— EXERCISE AIM —
From the line that holds "Instruction: Click Añadir" to the end of the records, reproduce every line exactly. No pictures.

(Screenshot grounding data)
§ §

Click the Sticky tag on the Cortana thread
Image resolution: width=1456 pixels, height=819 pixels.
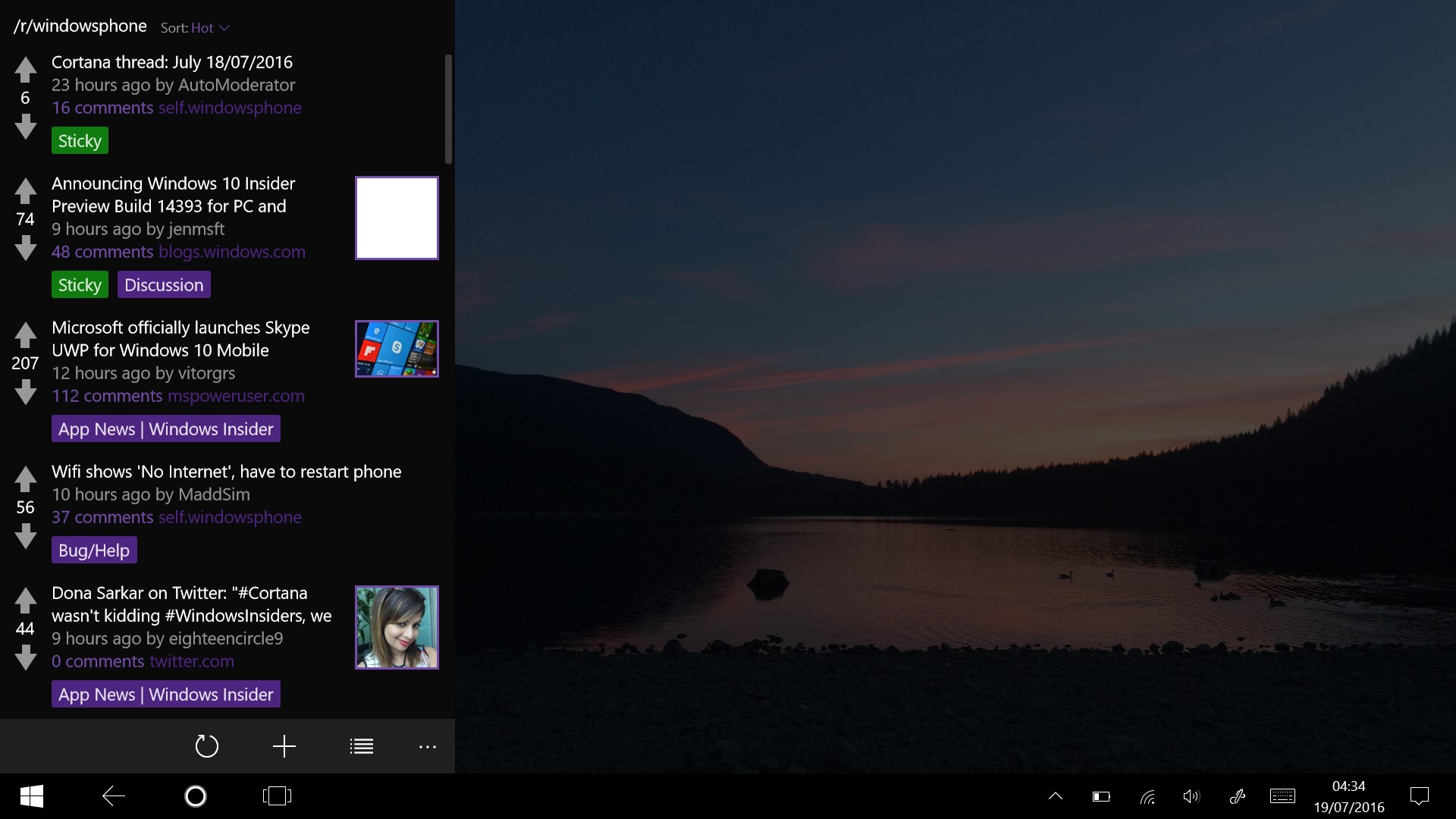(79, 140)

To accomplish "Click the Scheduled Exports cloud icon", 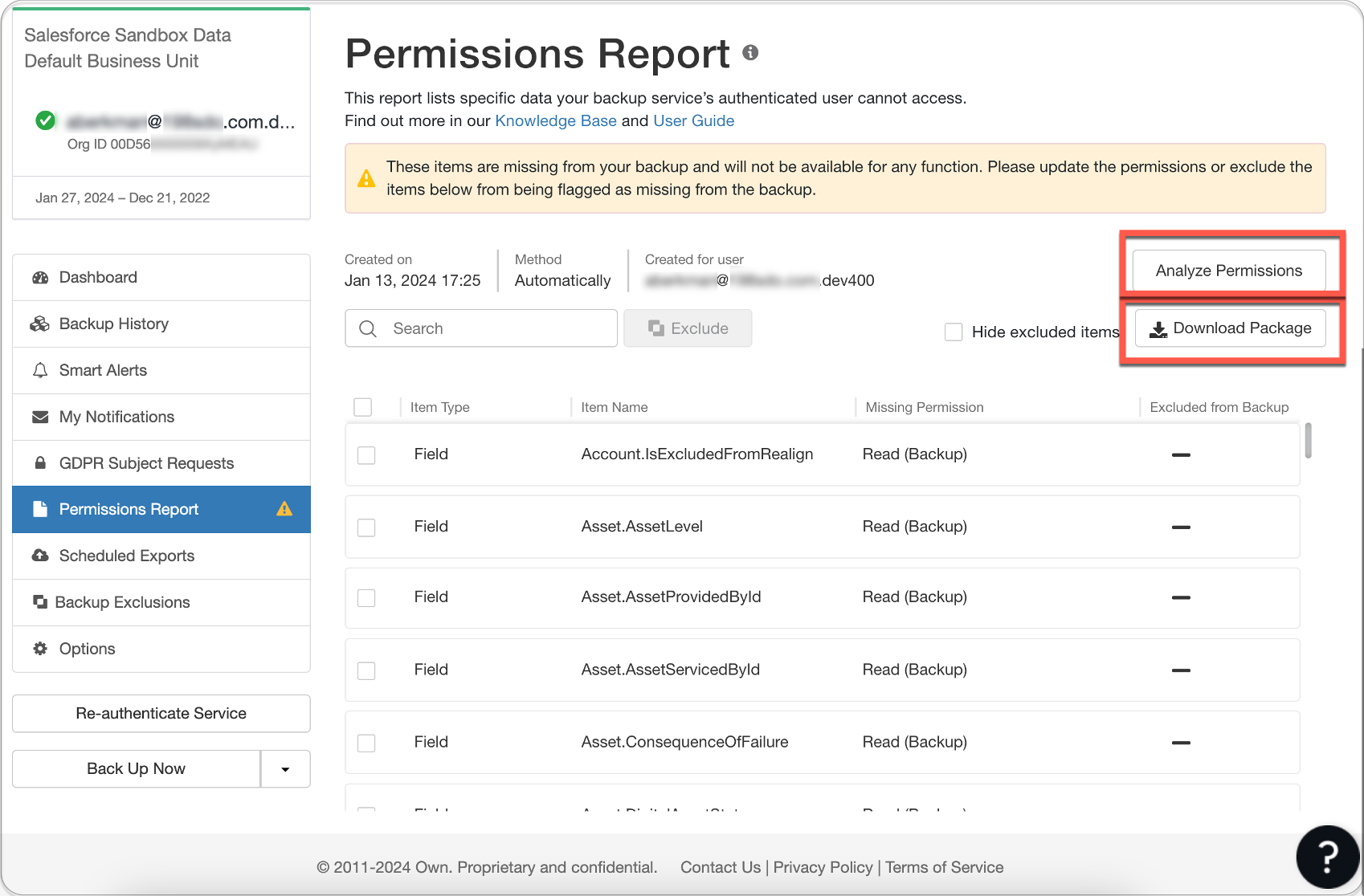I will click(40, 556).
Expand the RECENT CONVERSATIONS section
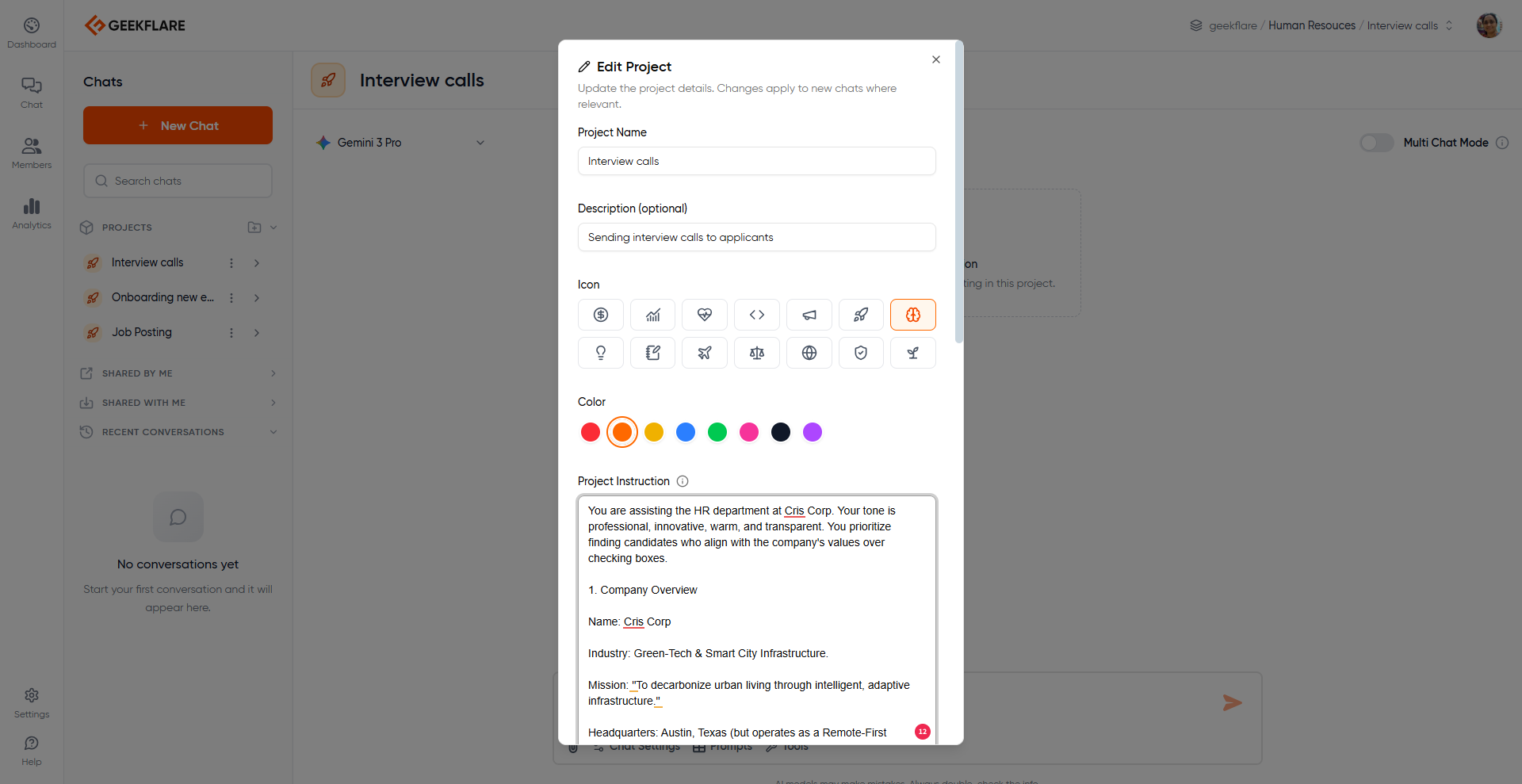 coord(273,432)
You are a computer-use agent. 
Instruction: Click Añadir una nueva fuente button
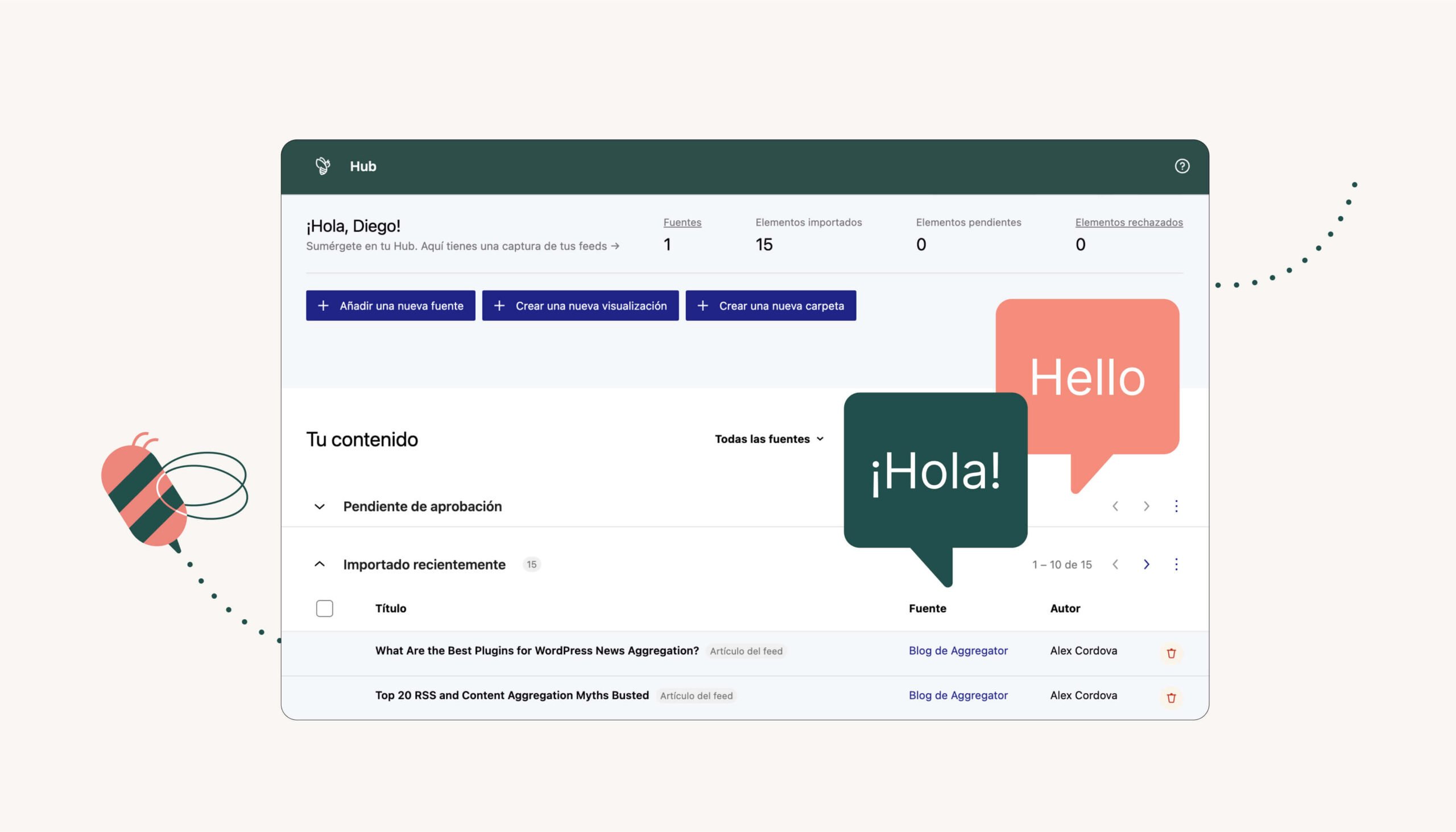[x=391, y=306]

§ §

— TASK ANSWER —
Instruction: Click Añadir una nueva fuente button
[x=391, y=306]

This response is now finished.